Pb-doped Bi2Se3 crystals were prepared from starting elements Bi, Se and Pb of 5N purity in the concentration interval c(Pb) = 0 - 4 x 10(25) Pb atoms m(-3) by a modified Bridgman method. The measured values of the transmittance and reflectance were used to determine the dependence of the absorption coefficient K on the photon energy for crystals with various values of c(Pb) and to prove the shift of the short-wavelength absorption edge with c(Pb). On the basis of the assumption of the validity of the ''single valley'' model, which can describe the lowest conductivity band of Bi2Se3, and using the values of the free-carrier effective mass in the directions perpendicular and parallel to the trigonal axis c we determined the value of the reduced Fermi energy eta as 300 K for crystals with various values of c(Pb). Using the value of eta, we calculated the dependence of the Seebeck coefficient on c(Pb) and compared it with the experimentally determined values.

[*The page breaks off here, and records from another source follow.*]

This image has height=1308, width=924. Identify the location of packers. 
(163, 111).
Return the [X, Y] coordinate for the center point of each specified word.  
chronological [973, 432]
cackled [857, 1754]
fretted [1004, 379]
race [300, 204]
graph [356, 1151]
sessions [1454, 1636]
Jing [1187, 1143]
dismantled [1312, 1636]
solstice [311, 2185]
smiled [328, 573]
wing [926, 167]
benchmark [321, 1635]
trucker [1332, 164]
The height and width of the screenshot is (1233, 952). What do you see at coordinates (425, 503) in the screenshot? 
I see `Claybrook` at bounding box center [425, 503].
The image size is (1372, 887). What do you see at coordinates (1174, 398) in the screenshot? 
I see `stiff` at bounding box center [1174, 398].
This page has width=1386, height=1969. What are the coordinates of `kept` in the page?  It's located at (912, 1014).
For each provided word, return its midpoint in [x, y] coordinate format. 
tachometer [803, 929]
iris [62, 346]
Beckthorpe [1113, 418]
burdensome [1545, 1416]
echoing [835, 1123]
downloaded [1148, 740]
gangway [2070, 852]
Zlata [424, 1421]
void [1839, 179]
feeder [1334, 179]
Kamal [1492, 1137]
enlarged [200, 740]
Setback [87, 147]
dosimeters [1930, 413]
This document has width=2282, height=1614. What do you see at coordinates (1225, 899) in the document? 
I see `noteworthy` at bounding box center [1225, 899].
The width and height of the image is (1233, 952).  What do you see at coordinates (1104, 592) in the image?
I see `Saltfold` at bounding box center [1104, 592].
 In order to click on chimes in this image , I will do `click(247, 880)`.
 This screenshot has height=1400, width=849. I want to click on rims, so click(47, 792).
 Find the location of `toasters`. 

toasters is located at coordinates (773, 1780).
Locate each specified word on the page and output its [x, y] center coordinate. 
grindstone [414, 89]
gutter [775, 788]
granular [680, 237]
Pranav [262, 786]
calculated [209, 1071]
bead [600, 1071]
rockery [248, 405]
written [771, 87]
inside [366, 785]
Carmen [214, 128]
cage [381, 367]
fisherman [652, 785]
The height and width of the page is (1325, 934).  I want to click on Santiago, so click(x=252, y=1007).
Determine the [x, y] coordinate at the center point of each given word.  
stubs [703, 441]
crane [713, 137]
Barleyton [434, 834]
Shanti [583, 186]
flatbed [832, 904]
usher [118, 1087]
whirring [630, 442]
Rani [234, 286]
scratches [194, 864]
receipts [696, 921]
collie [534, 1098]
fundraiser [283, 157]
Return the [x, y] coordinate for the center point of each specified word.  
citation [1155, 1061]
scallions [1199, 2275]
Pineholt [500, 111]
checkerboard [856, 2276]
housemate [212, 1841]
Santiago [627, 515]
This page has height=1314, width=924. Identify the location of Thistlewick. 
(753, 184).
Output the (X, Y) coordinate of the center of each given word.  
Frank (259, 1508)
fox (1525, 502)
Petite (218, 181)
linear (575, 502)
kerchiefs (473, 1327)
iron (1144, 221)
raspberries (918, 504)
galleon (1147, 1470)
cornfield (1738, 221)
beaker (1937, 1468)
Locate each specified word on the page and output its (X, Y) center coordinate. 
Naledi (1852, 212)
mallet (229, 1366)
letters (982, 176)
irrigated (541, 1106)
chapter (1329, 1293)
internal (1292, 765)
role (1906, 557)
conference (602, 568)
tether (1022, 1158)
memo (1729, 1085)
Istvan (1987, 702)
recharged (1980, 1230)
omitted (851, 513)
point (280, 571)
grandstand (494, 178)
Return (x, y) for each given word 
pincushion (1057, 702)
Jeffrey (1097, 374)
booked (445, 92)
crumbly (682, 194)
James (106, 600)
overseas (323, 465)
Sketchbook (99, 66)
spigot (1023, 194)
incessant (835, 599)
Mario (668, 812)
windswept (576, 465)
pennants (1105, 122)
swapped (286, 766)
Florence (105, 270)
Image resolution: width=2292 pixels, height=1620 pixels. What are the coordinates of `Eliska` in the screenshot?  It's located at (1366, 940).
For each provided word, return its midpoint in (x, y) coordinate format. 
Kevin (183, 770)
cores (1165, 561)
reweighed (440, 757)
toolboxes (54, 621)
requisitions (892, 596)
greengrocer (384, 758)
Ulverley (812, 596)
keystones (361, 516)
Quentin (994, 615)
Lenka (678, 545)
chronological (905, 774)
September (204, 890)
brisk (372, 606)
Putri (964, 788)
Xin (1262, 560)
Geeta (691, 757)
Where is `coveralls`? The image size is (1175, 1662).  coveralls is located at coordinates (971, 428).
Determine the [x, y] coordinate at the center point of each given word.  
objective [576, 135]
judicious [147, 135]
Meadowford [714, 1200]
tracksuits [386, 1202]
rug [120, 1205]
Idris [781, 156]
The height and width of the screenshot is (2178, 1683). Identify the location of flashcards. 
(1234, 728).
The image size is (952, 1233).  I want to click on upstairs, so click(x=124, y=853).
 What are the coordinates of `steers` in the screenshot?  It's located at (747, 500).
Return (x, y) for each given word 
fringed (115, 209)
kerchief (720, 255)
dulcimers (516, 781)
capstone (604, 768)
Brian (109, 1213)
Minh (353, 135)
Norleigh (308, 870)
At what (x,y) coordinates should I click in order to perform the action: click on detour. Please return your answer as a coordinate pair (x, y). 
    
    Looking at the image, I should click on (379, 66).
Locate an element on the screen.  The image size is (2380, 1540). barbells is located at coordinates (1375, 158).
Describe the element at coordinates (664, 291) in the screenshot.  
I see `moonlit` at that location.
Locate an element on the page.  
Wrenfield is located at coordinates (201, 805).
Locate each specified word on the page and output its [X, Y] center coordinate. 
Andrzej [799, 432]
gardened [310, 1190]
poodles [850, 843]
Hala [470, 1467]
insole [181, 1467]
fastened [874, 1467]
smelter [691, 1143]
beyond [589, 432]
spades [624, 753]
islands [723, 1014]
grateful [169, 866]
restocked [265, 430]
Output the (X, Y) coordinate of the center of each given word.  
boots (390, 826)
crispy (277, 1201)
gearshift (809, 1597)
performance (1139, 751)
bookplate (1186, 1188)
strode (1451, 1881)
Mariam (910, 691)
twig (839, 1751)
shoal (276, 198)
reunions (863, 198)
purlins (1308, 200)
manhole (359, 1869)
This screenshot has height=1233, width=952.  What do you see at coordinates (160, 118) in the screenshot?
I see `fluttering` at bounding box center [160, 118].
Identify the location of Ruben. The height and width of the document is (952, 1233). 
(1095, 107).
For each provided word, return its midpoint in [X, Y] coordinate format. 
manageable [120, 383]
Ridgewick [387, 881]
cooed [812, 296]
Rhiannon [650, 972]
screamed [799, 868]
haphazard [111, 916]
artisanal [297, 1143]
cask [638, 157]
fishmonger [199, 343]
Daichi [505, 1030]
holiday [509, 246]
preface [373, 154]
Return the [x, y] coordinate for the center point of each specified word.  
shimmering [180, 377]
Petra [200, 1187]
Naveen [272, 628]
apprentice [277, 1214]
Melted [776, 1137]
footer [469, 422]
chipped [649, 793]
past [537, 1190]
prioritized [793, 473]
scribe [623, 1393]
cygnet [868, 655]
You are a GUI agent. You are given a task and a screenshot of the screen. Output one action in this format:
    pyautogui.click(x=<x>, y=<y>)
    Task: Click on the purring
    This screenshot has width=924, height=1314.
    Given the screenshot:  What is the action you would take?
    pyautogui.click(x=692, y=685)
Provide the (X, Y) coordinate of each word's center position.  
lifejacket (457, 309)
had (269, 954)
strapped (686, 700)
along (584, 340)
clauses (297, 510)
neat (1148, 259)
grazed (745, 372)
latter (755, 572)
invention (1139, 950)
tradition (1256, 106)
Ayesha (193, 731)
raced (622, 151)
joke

The comparison has shown that the increasing content of Pb atoms in the Bi2Se3 lattice leads to a suppression of the role of the mechanism of scattering by ionised impurities; at higher concentrations of Pb in the crystal the mechanism of scattering of free carriers by acoustic phonons becomes dominant. Further, the ideas on the nature of the point defects in the Bi2Se3(Pb) crystals are presented and the "anomalous" dependence of the free-electron concentration on c(Pb) is qualitatively accounted for.